The last log 139. Re-birth (2) : the modulo. hints that there have been studies and Google led me to
Hiasat, Ahmad. (2002). High-speed and reduced-area modular adder structures for RNS. Computers, IEEE Transactions on. 51. 84-89. 10.1109/12.980018.
It starts there https://www.researchgate.net/figure/The-modular-adder-proposed-by-Bayoumi-and-Jullien-18_fig1_3044437 with a simple diagram from a different paper:
![]()
Fig1 : The modular adder proposed by Bayoumi and Jullien [18]. This inverts the order of the adders that I intended before but fair enough. There are 3 critical datapaths back-to-back:
- Adder A
- Adder B (though some overlap is possible since they both start from the LSB)
- the fanout for the MUX
-------------------------------------------------------------------------------------------
Fun fact: figure 2 of the paper describes a 2-cycle version ("Dugdale" topology), similar to the method I developed previously. The use of a latch (and not DFF) at this position is pretty smart but the size increase is still significant, adding 3 MUX.
The Dugdale topology trades a constant adder for 3 MUX, 1 latch and 1 added cycles, which is not favourable when adders are relatively cheaper.
![]()
-------------------------------------------------------------------------------------------
More studies:
Pipelined Two-Operand Modular Adders
https://www.radioeng.cz/fulltexts/2015/15_01_0148_0160.pdf
(Maciej CZYŻAK, Jacek HORISZNY, Robert SMYK) 2015 (13 years after Hiasat & Ahmad)-------------------------------------------------------------------------------------------
The papers propose various enhancements, so the B&J circuit above, even though not optimal:
- is a good starting point
- would be somewhat optimised in our back by the synth tools
- has less overall latency than a 2-cycle version (since the 2 carry chains can be close to each other and the LSB of Adder B can be evaluated soonder)
- does not require over-registering like the 2-cycle version
- promises ways to optimise later, when there is more time.
The strategy now is to "isolate" the mod adder, such that it can be reworked after the first crude version proved it works. The adder is a bit larger than before but, considering the other factors, it's the fastest and most compact reasonable way to implement it in an ASIC, where the adder seems to be less of a concern than in an FPGA.

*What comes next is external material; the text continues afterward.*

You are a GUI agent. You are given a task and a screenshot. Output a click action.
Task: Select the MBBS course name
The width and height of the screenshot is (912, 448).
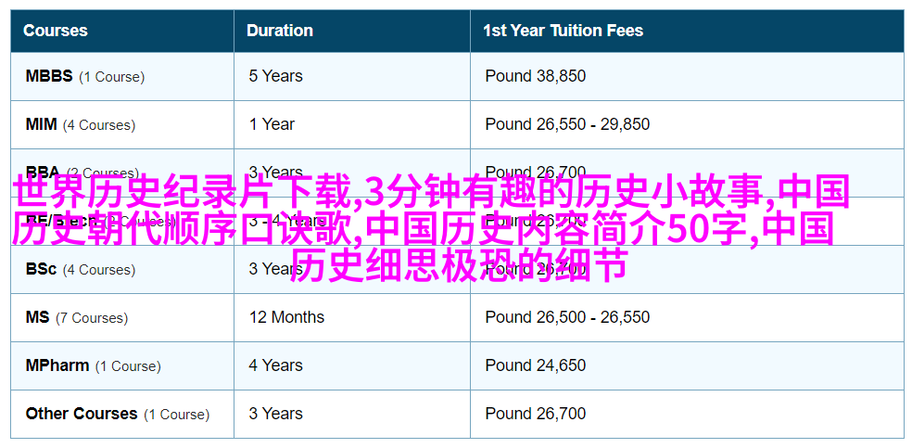[x=49, y=76]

And this leaves some potential optimisations on the table, for later.
.
-
Re-birth (2) : the modulo.
04/07/2026 at 00:28 • 0 commentsThe last log 138. Re-birth (1) has found 3 more coding flaws and there are probably even more.
At this moment, I start to doubt the choice of the modulus, because being so close to 2^18 makes it pretty unlikely to overflow and create a carry (remember: the carry creates an additional avalanche). But then I forget that Y changes too (it's fixed for now) and I'll have to observe the activity of the carries. It will be interesting to compare the different values...
The principle of the dual cycle is to pass the first sum into the adder again, but adding a constant (derived from the modulus) and see if the result overflows. If it does, the new (adjusted, wrapped-around) sum is written to the register, otherwise it is not modified.
It's simple but not obvious because the whole thing mixes the numerical bases: the first phase is mod 262144 and the second phase is mod 258114, so there is an adjustment of 4030.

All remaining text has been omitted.